For, it says, its endings are of old, of the days of eternity.
This King is of divine and eternal origin. He was there, before the creation of the world.
We know that Micah here prophesies the coming of God’s Son. God chose the insignificant Bethlehem for His Son. Jesus begins humbly; very humble, in a manger, in a feeding trough.
Because He comes for people of “low state.” For the poor and miserable. Because God came to offer sinners salvation and forgiveness.
Thou Bethlehem Ephratha
Micah’s prophecies are full of the footsteps of the coming Christ. This is also the case in the text we read today. It is a core text, from which the believers under the old covenant knew: in Bethlehem … there the Messiah will be born.
Matthew 2:5-6 KJV
And they said unto him,
In Bethlehem of Judaea:
for thus it is written by the prophet,
And thou Bethlehem, in the land of Juda,
art not the least among the princes of Juda:
for out of thee shall come a Governor,
that shall rule my people Israel.
Are you paying attention? Not in the distinguished Jerusalem with its impressive temple and beautiful palaces. But in little and poor Bethlehem, hardly counted among the families of Judah, He wanted to be born there.
His birth at Bethlehem therefore contains a rich gospel.
It shows how Christ wants to work and be under the poor, under the despised, under the helpless. How He came precisely to such and, and for such, and wants to reveal His glory as a mediator among them.

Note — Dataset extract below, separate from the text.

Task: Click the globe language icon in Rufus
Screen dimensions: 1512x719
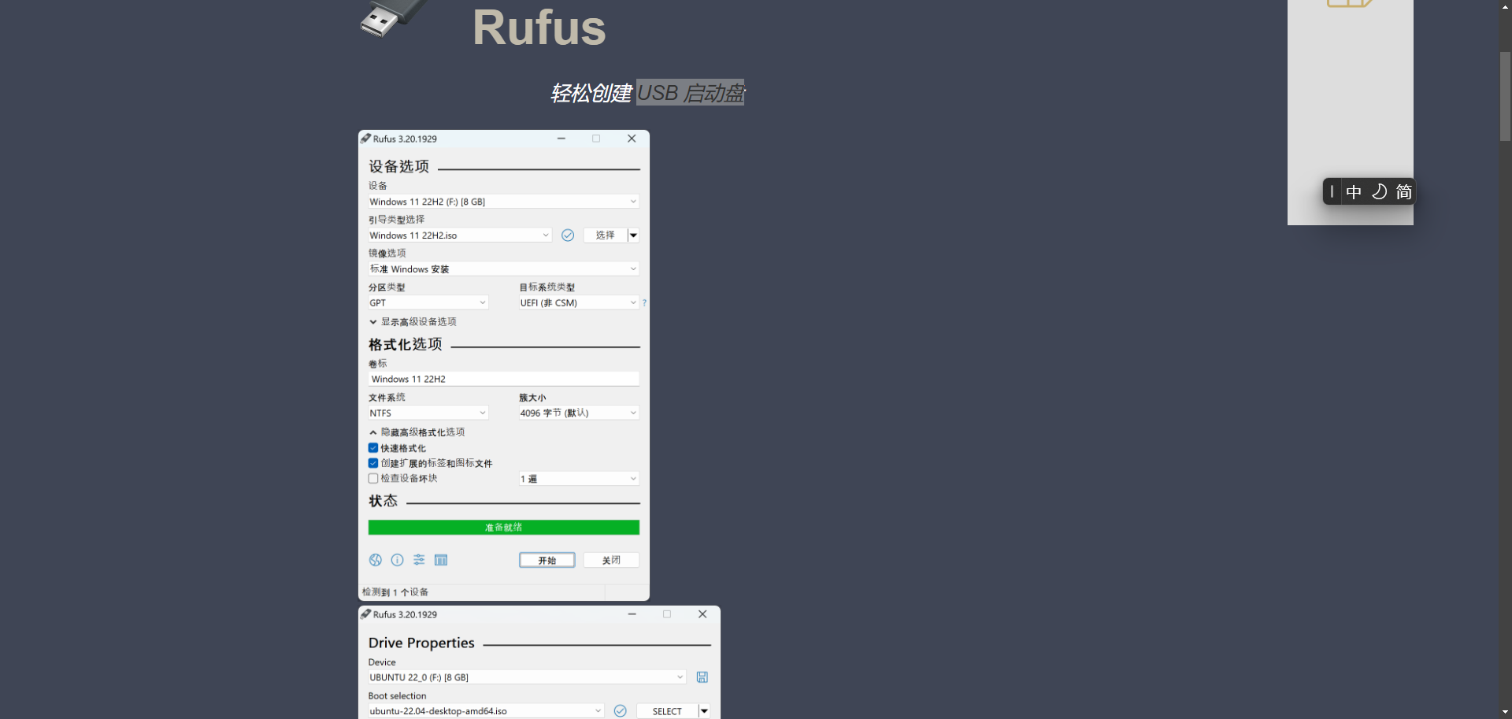Action: click(x=376, y=560)
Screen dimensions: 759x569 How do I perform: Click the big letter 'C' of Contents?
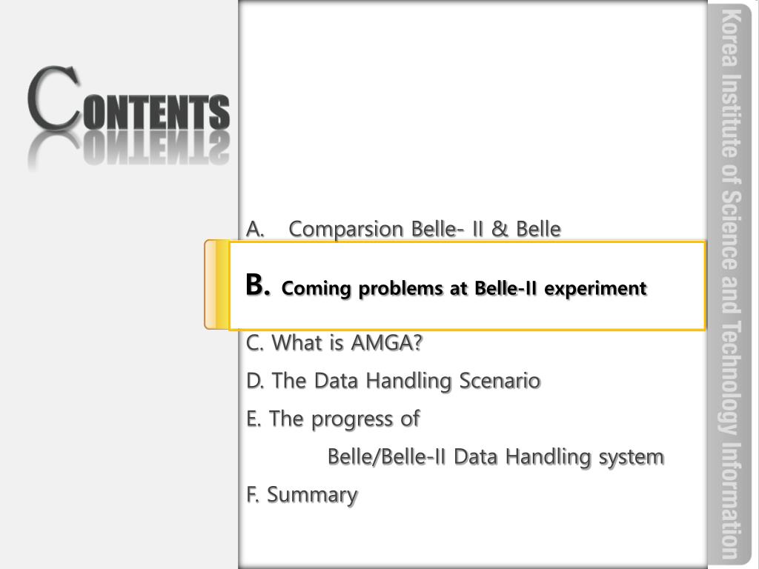[x=53, y=99]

What a great comfort, especially when I got to know myself as such a helpless person.
As a man who has nothing with which I could exist before God.
In myself poor and lost to God.
His birth at Bethlehem proclaims to me: and yet there is hope.
▪︎ He nevertheless gives a lot of attention to those who do not count in the world, who are not seen.
▪︎ He nevertheless gives a lot of attention to those who needily kneel before Him!
Bethlehem Ephratha … Yes, where else should the king of Israel come from?
Micah has seen that the Lord will carry out His plan and restore Israel after a period of exile. The days of David will return, and Israel will again take its place among the nations with power and honor.
Micah does not mention David, but Bethlehem, where Israel’s greatest king hitherto came from.
We do not know exactly what kind of kingdom Micah will have thought of.
But his words will be wonderfully fulfilled: Israel’s greatest king will come from Bethlehem.
Bethlehem, a small place. Certainly not a world city, not Rome or Jerusalem!
But it is precisely there that the King of kings will be born.
Bethlehem means: bread house. Would that be why God chose it over other places? In any case, out of that house of bread will come the king who will say, “I am the bread of life; whoever comes to me shall by no means go hungry…”
John 6:35 KJV
And Jesus said unto them,
I am the bread of life:
he that cometh to me shall never hunger;
and he that believeth on me shall never thirst.